Bernardi - Sim, somos um dos partidos bem estruturados. Temos diretórios em 473 municípios. Só 24 cidades gaúchas apresentam problemas de organização do partido. Mas são dificuldades na prestação de contas, da receita, essas coisas. Não significa que não tenhamos nenhuma liderança ou filiados nessas localidades. É evidente que vamos tentar diminuir o número de municípios sem organização partidária.
JC - E quanto ao fundo eleitoral?
Bernardi - Não vou entrar no mérito da questão. Mas é dinheiro público. Isso nos exige, enquanto líderes partidários, duas coisas. Primeiro, a distribuição deve ser feita com justiça, levando em conta os valores de uma eleição municipal, seja para prefeito, vice ou vereador. Em segundo lugar, deve haver muita transparência na prestação de contas. Um partido que quer administrar um município não pode ter medo de fazer uma prestação de contas transparente. Afinal, se o cara quer gerir as contas municipais, deve ter capacidade de gerir as contas da campanha, que são muito menos complexas.
JC - Diante da polarização política pela qual passa o País, acredita que as pautas nacionais vão fazer parte da campanha das eleições municipais?
Bernardi - Esta eleição está situada entre duas eleições gerais, a de 2018 e a de 2022. Não há como negar que a campanha terá alguns ingredientes do campo ideológico, que já está presente no debate precoce sobre a eleição de 2022. Então vai, sim, haver uma nacionalização da eleição municipal. Talvez não tanto nos pequenos municípios, onde os temas são bem locais. Mas, nos municípios médios e grandes, os temas nacionais devem se fazer presentes.

Perfil

Fotos para a entrevista especial da política do presidente estadual do PP, Celso Bernardi.
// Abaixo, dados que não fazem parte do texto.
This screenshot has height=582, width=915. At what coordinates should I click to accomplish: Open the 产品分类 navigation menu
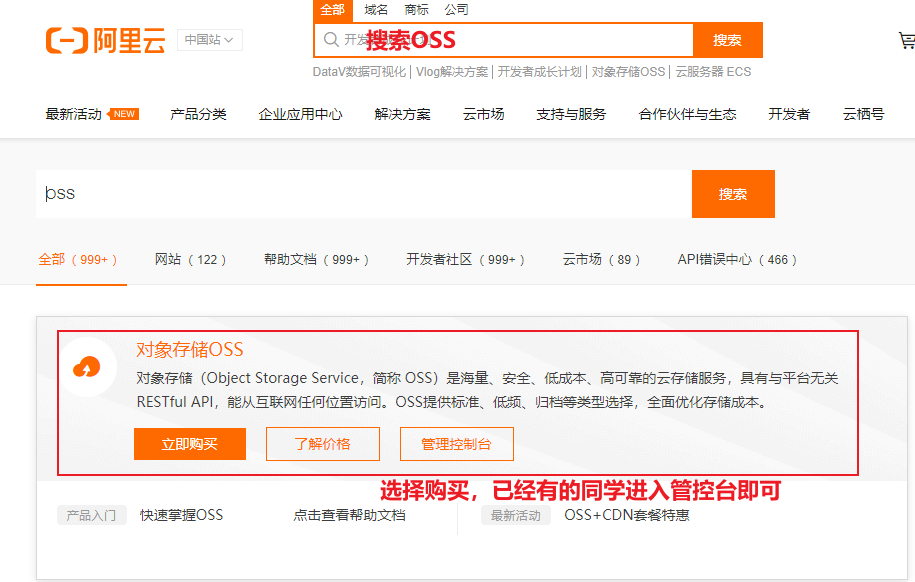(198, 114)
Fotos para a entrevista especial da política do presidente estadual do PP, Celso Bernardi.


/fotos: LUIZA PRADO/JC
Celso Bernardi tem 76 anos e é natural de Augusto Pestana. Radicado em Santo Ângelo, formou-se técnico em Contabilidade e depois graduou-se em Direito. Secretário de escola concursado, lecionou geografia e história, e atuou como advogado. Técnico-científico, foi cedido para a Secretaria Estadual da Educação em 1979, quando veio para Porto Alegre. Atuou como chefe de gabinete do secretário até 1986 e retornou ao IPE. No mesmo ano, elegeu-se deputado estadual pelo PDS. Sua vida política começara duas décadas antes, no movimento estudantil. Foi vice-presidente da UGES em 1964, na ditadura militar, e deixou o cargo. Ingressou na Arena nos anos 1970, época em que foi secretário-geral do município em Santo Ângelo. Em 1990, elegeu-se deputado federal. Em 1993, assumiu a presidência da sigla (hoje, PP), cargo que ocupou por 12 anos. Disputou o governo do Estado em 1994 e em 2002. Em 2007, assumiu a Secretaria Estadual de Relações Institucionais e, em 2009, a diretoria de Operações do BRDE, no governo Yeda Crusius (PSDB). É presidente estadual do PP desde 2011.